Compared to standard classification models that classify one item at a time, LTR models receive an entire list of items as input and learn an ordering that maximises the utility of the entire list. Over the years, search, and recommendation systems have been the most popular applications of LTR models. Since its launch in 2018, TF-Ranking has been applied in diverse domains beyond search, including e-commerce, smart city planning, and SAT solvers.
For instance, the goal of LTR is to learn a function f () that takes as an input a list of items (songs, documents, products, movies, etc.) and outputs the list of things in the optimal order (descending order of relevance). As shown in the image below, the green shade indicates the item relevance level, and the red item marked with ‘X’ indicates non-relevant.
Introducing the latest version of TF-Ranking
In May this year, Google launched the latest version of TF-Ranking that enables full support for natively building LTR models using Keras, a high-level API of TensorFlow 2. Its native Keras ranking model consists of a flexible ModelBuilder, a DatasetBuilder to set up training data, and a Pipeline to train the model with the provided dataset. Check out the source code on GitHub.

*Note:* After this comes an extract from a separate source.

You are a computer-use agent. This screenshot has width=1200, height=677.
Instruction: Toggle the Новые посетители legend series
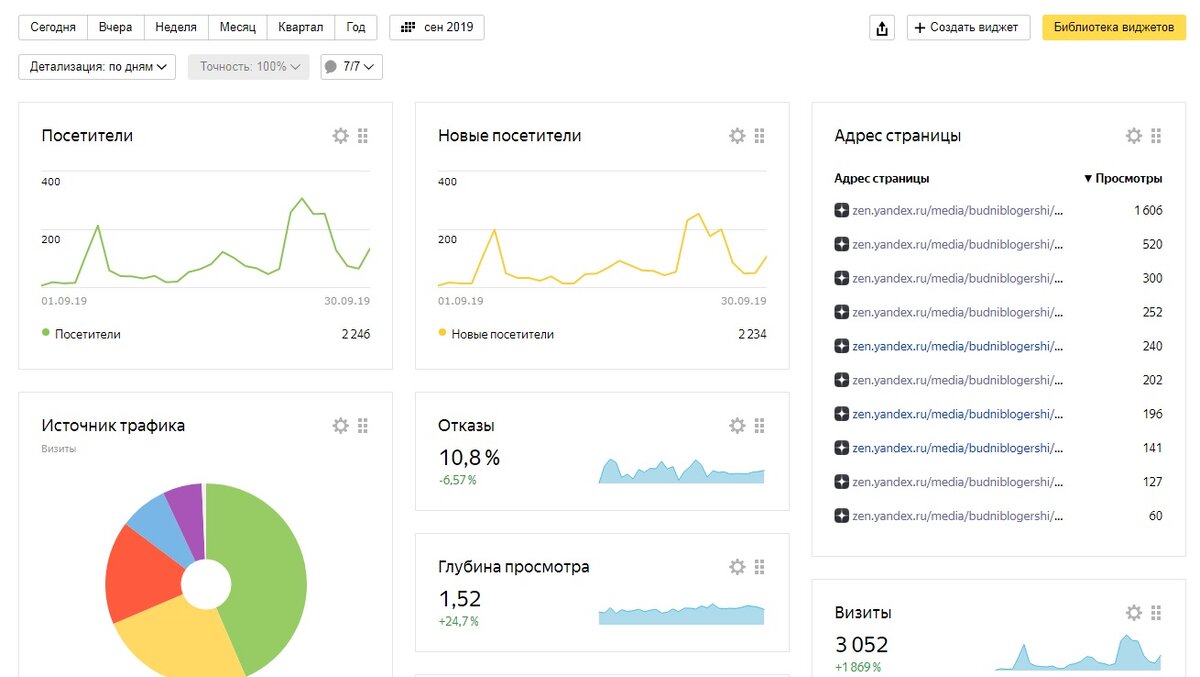[x=496, y=334]
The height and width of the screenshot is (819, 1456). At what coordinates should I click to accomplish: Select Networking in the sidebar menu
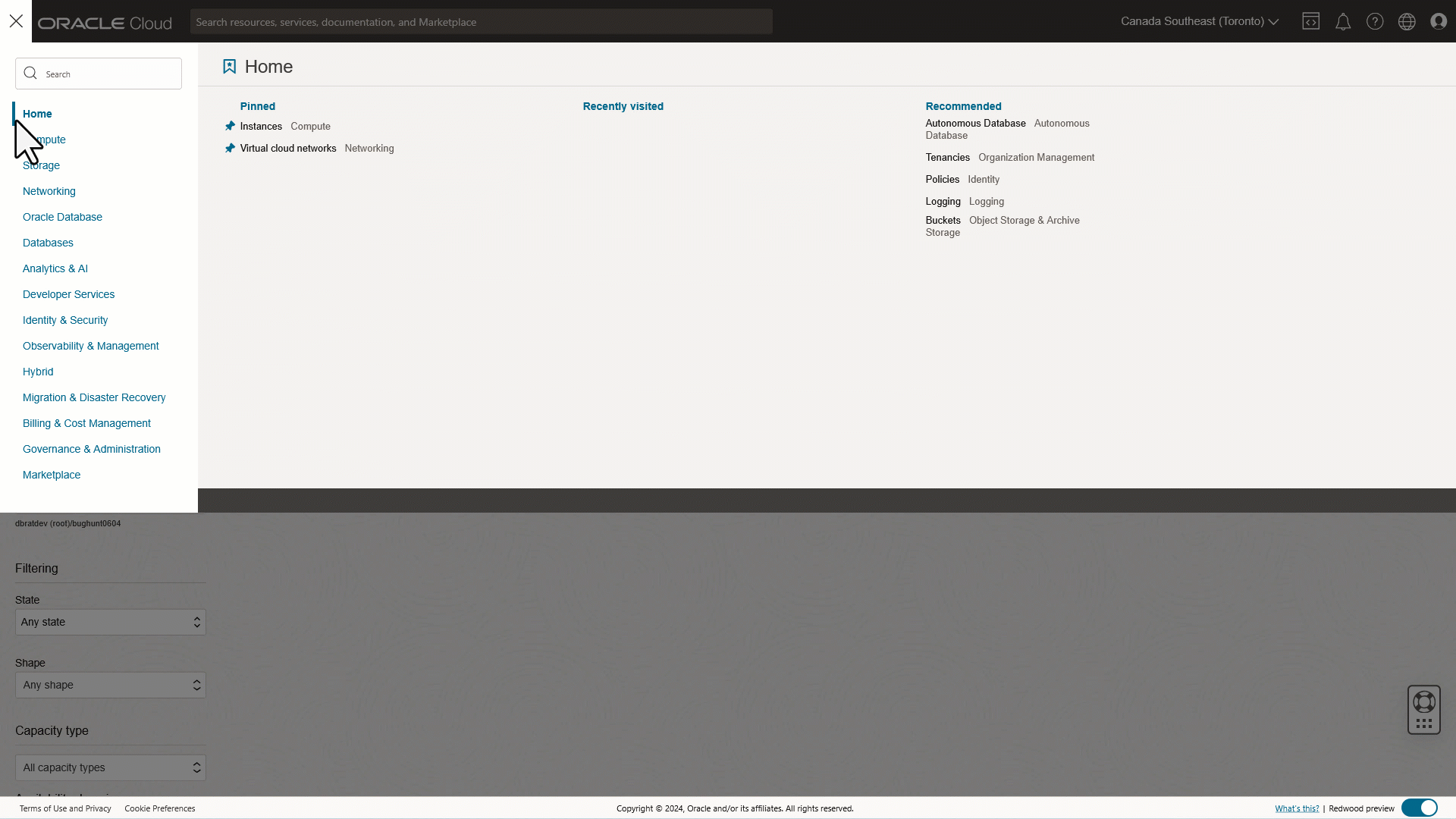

These components help build a customised LTR model easier than ever and facilitate rapid exploration of new model structures for research and production.
Here is an image showcasing the key improvements in the latest version of TF-Ranking. The blue modules are provided by TF-Ranking, and the green modules are customisable.
LTR with TFR-BERT
Of late, pre-trained language models such as BERT have achieved SOTA performance on various language understanding tasks. To capture the expressiveness of these models, Google — in its latest blog post — demonstrated TF-Ranking implementing a novel TFR-BERT architecture that combines BERT with the power of LTR (learning-to-rank) to optimise the ordering of list inputs.

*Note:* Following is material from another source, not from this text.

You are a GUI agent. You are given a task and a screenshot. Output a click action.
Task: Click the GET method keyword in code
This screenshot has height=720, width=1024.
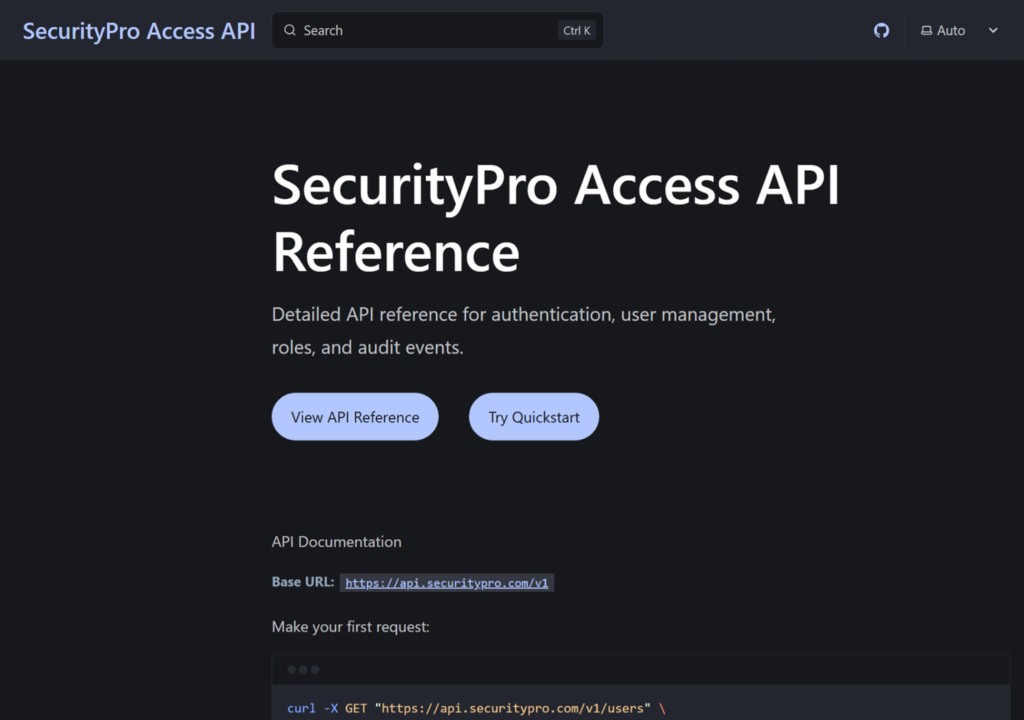point(356,709)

For example, consider a query and a list of ‘n’ documents to rank in response to this query. Instead of learning a BERT representation for each <query, document> pair, LTR models apply a ranking loss to jointly learn a BERT representation that maximises the utility of the entire ranked list for the ground-truth labels.
The image below illustrates this process. For this, you need to flatten a list of ‘n’ documents to rank in response to a query into a list <query, document> tuples. Next, these tuples are fed into a pre-trained language model (BERT). Finally, the collected BERT outputs for the entire document list are then fine-tuned with one of the specialised ranking losses available in TFR.

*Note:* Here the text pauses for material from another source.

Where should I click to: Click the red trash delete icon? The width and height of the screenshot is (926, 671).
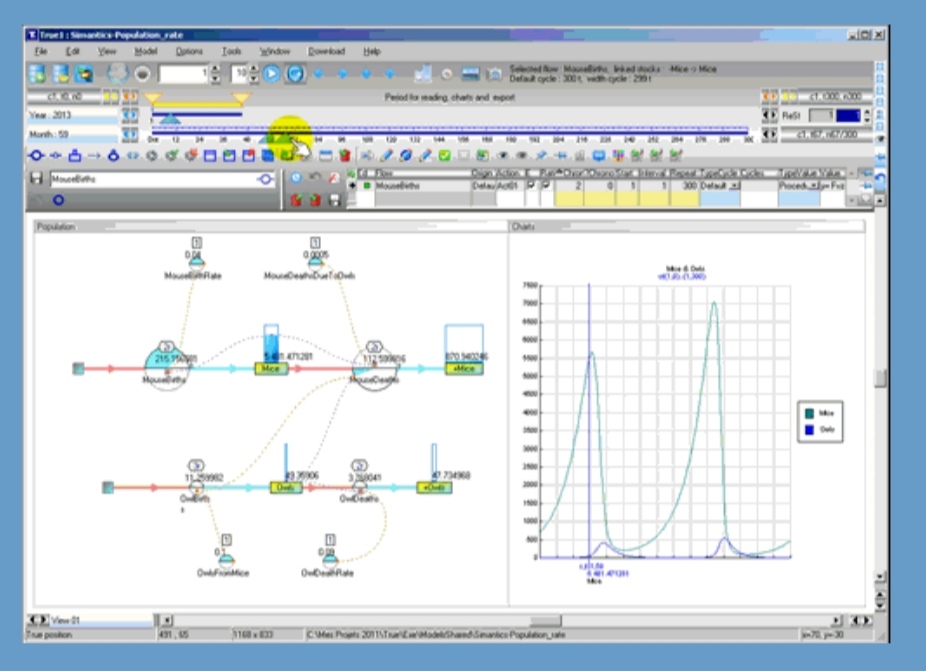pos(344,155)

“Our experience shows that this ‘TFR-BERT architecture’ delivers significant improvement in pre-trained language model performance, learning to SOTA performance for several popular ranking tasks, especially when multiple pre-trained language models are ensembled,” according to Google.
Interpretability and transparency of LTR models
Transparency and interpretability are essential factors in deploying LTR models in ranking systems.
In such scenarios, the contribution of each feature to the final ranking should be examinable and understandable to ensure transparency, accountability, and fairness of the outcomes.
These things can be achieved using generalised additive models or GAMs, intrinsically interpretable ML models that are linearly composed of smooth functions of individual features. In the past, GAMs have been studied on classification and regression tasks. However, it is less clear on how to apply them in a ranking application.
Last year, Google developed a neural ranking GAM — an extension of generalised additive models to ranking problems. For instance, in the image below, using a neural ranking GAM makes visible how relevance, price and distance, in the context of a given user device, contribute to the final ranking of the hotel. Neural ranking GAMs are now available as part of TensorFlow-Ranking.
Neural ranking vs gradient boosting
Since its TF-Ranking launch, the team has significantly deepened the understanding of how best to leverage neural models in ranking with numerical features, instead of gradient boosted decision trees (GBDTs) such as LambdaMART, which had remained the baseline to beat in various open LTR datasets.
The team culminated in a data augmented self-attentive latent cross (DASALC) model, as described in an ICLR 2021 paper, which is the first to establish parity, and in some cases statistically significant improvements of neural ranking models over strong LambdaMART baselines on open LTR datasets.
‘This achievement is made possible through a combination of techniques, including data augmentation, self-attention for modeling document interactions, neural feature transformation, listwise ranking loss, and model ensembling similar to boosting in GBDTs,” according to a Google blog post. The architecture of the DASALC model was entirely implemented using the TF-Ranking library.
“We believe that the new ‘Keras-based TF-Ranking’ version will make it easier to conduct neural LTR research and deploy production-grade ranking systems,” according to Google.